(THE PROBLEM): Beginning with the line that contains "The height and width of the screenshot is (458, 1020).", reproduce the remaining lines of the material exactly, up to and including the last one, but no pictures.

(DATA TO EXAMINE):
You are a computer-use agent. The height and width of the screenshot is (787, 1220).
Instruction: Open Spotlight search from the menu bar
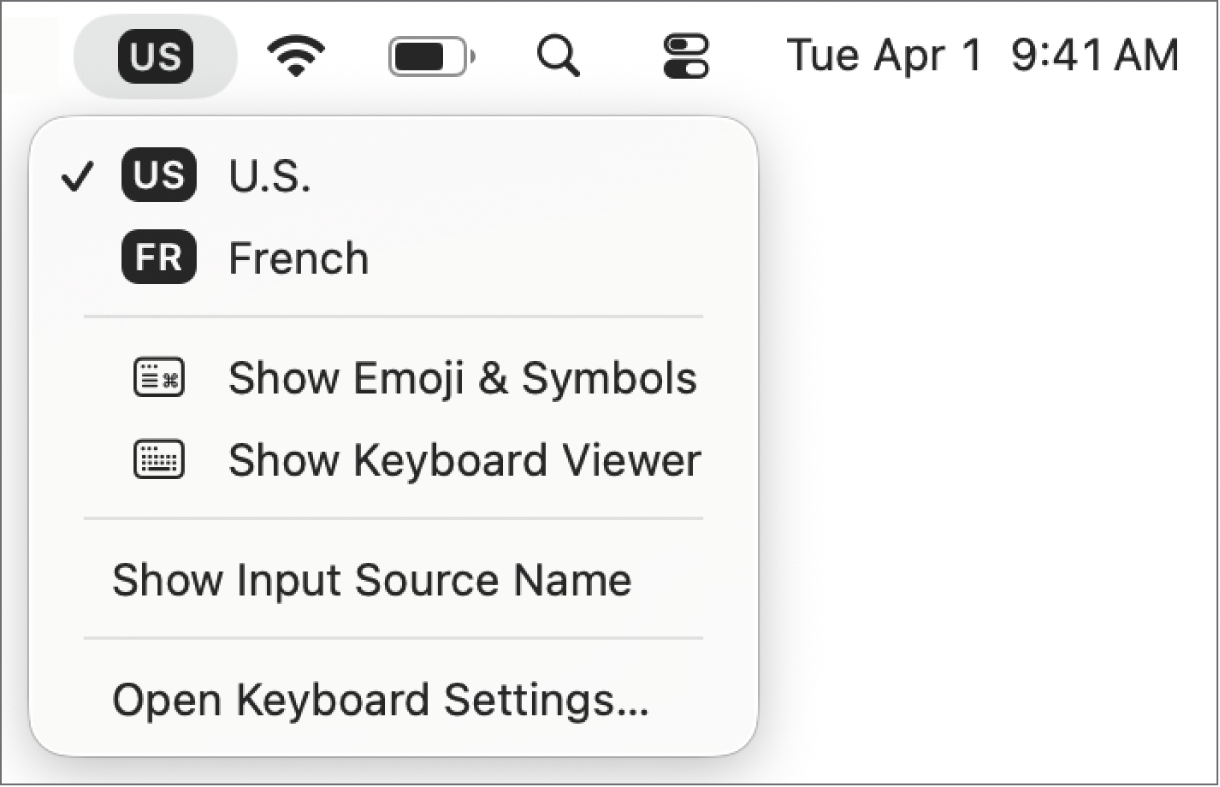pos(559,55)
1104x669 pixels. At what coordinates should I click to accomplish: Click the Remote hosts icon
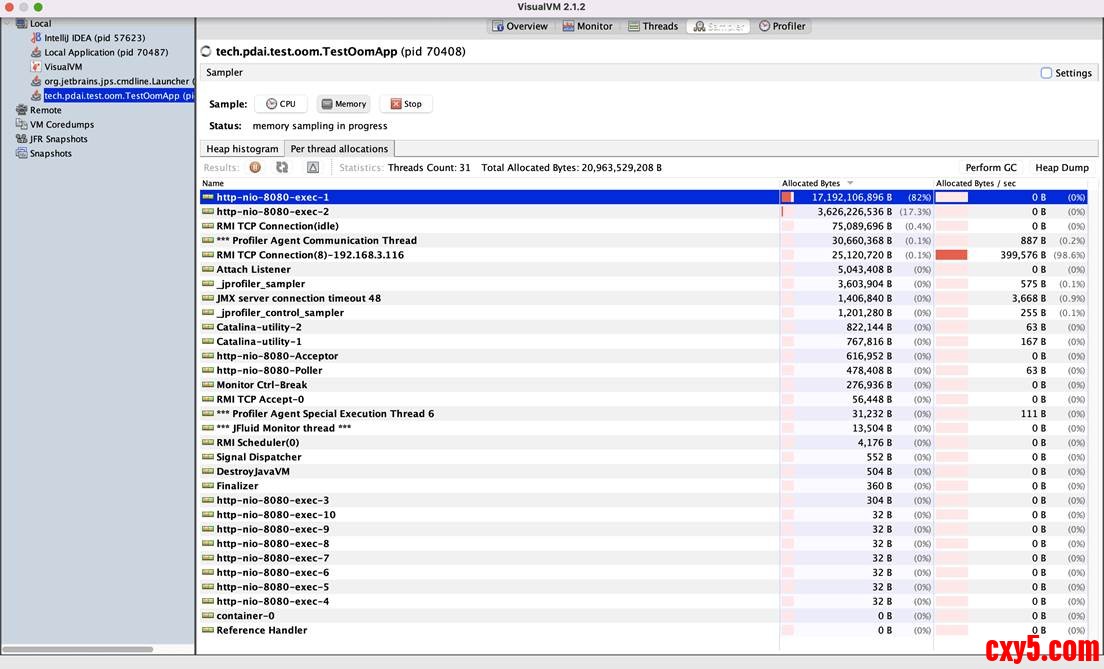coord(22,110)
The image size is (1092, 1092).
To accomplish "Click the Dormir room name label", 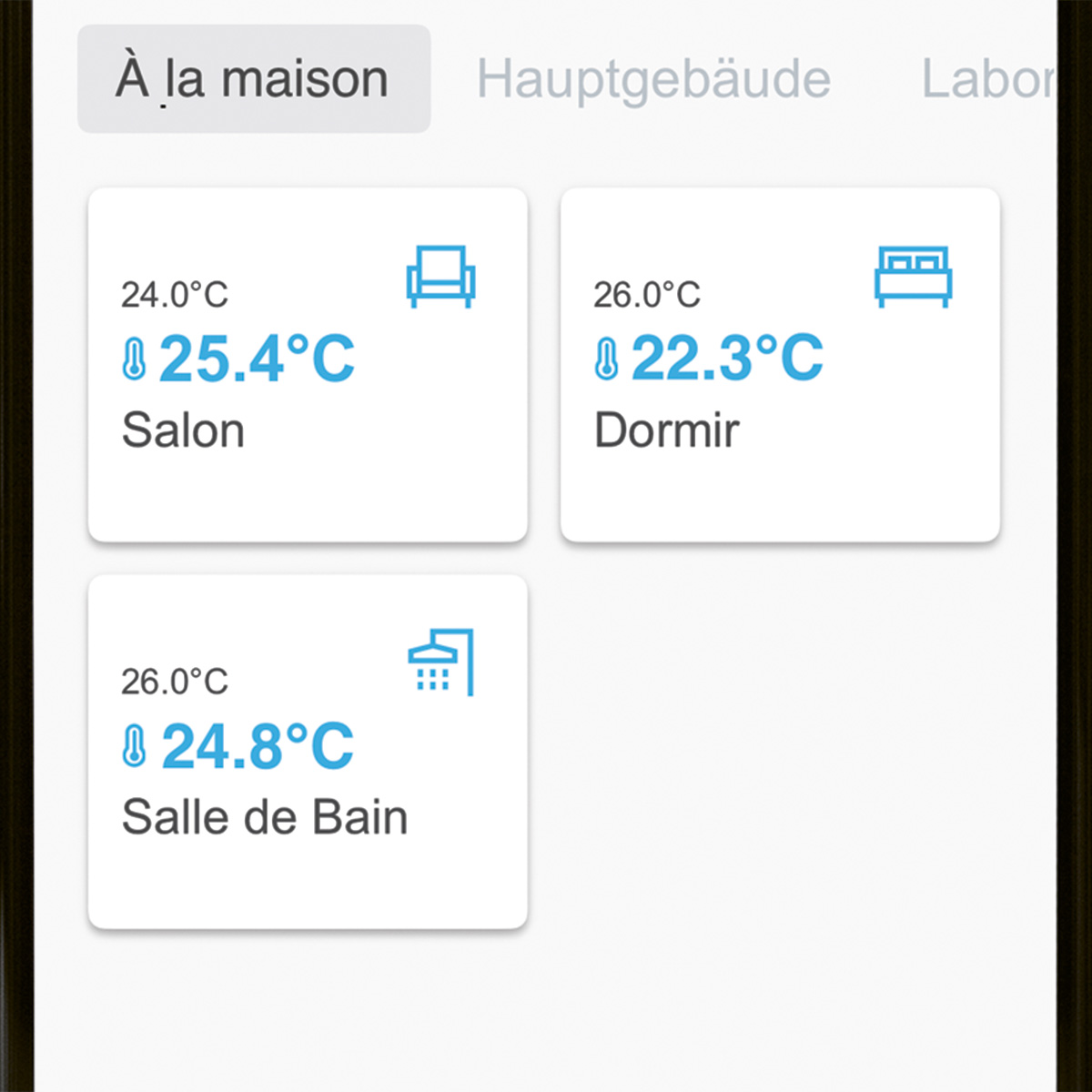I will pyautogui.click(x=667, y=430).
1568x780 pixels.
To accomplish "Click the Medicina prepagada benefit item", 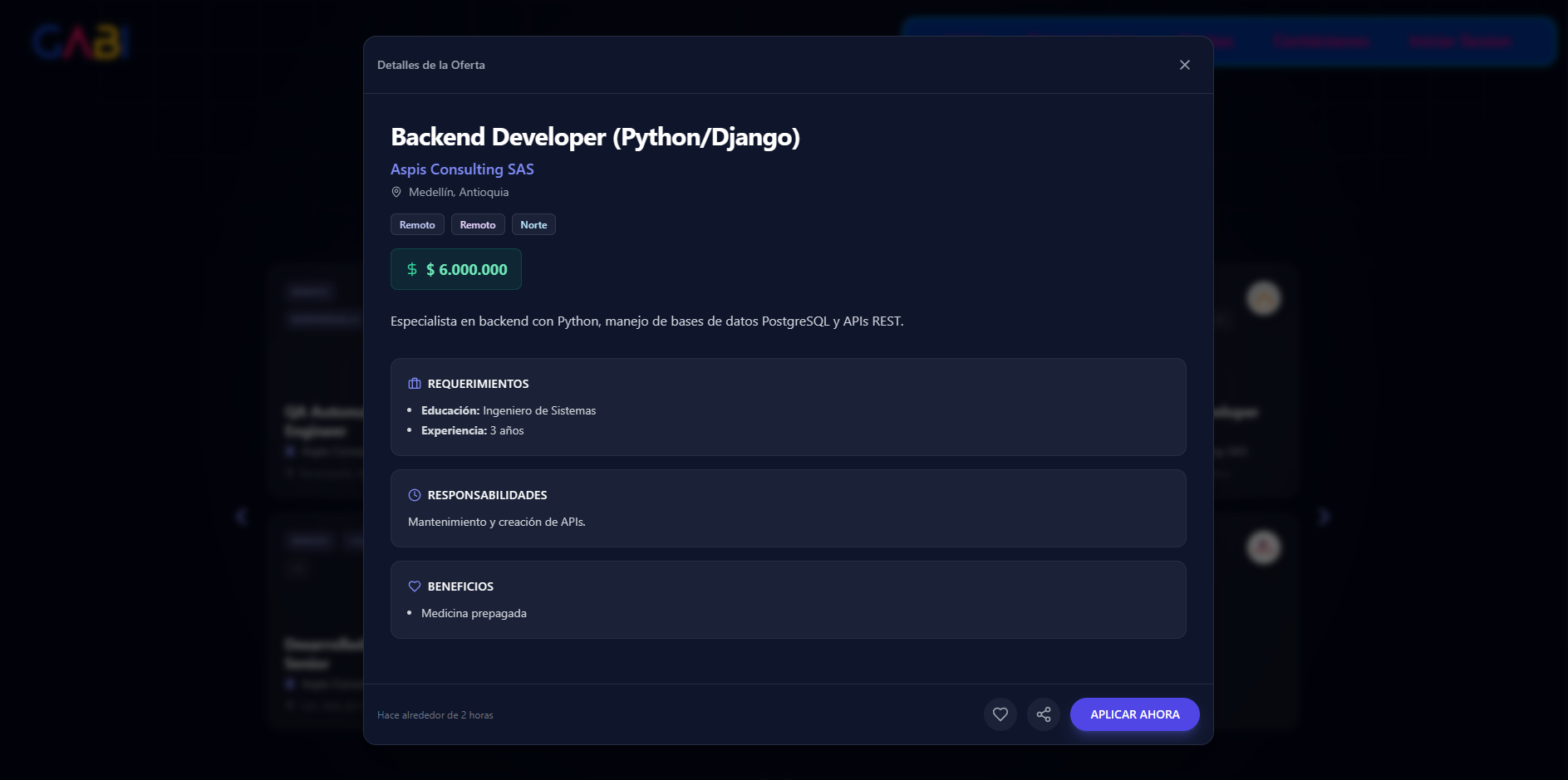I will [x=474, y=613].
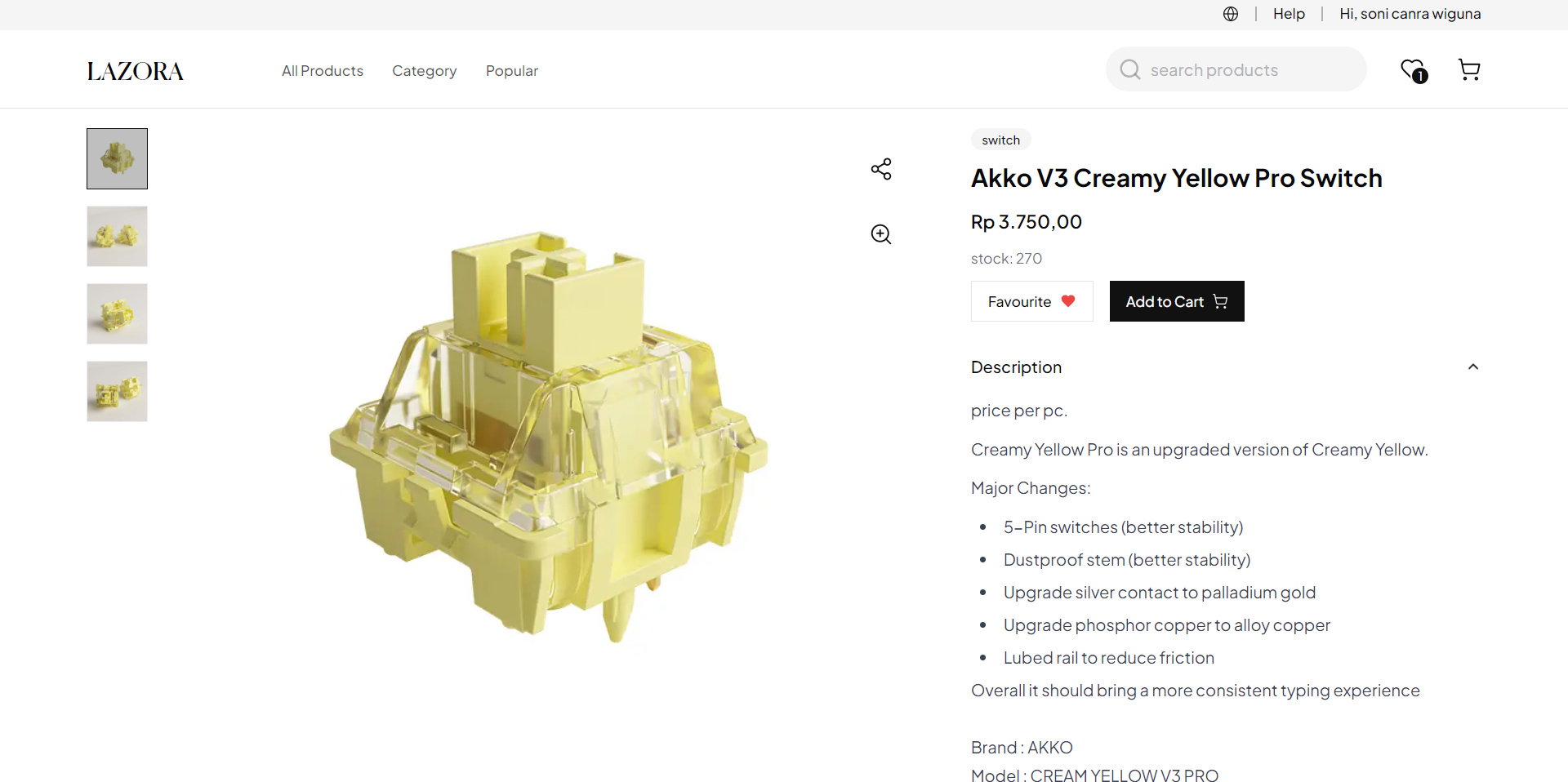Viewport: 1568px width, 782px height.
Task: Open the shopping cart icon
Action: [1469, 69]
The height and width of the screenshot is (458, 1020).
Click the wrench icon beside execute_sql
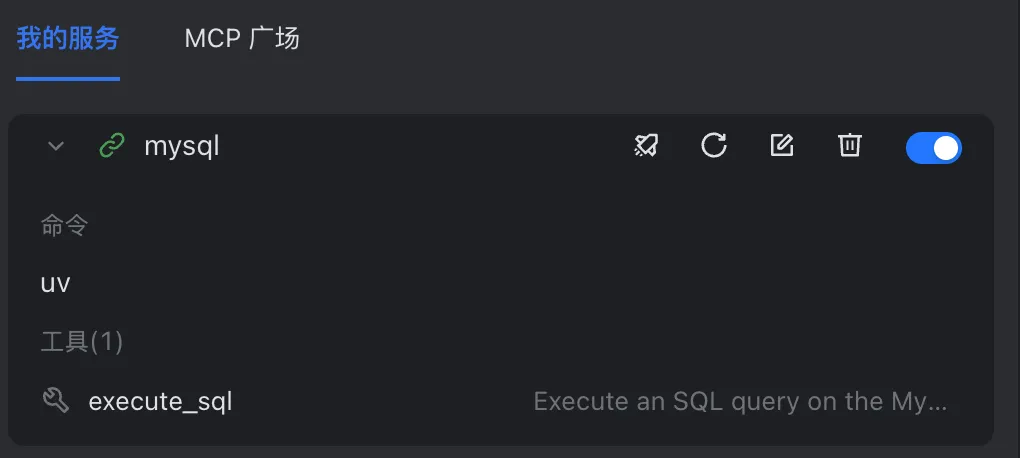56,401
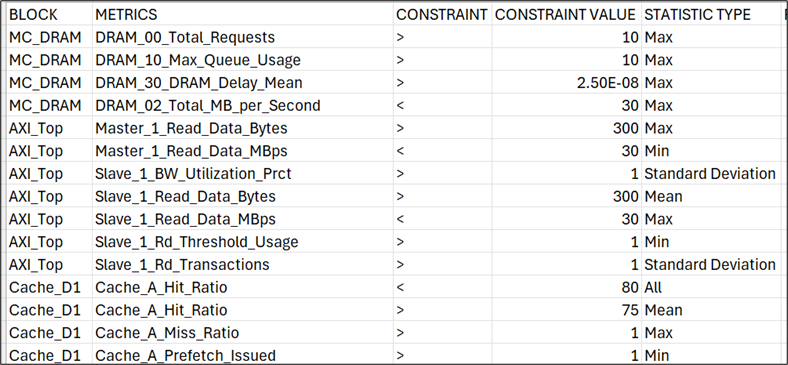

(PROBLEM SOLUTION):
The height and width of the screenshot is (458, 1020).
Click the wrench icon beside execute_sql
56,401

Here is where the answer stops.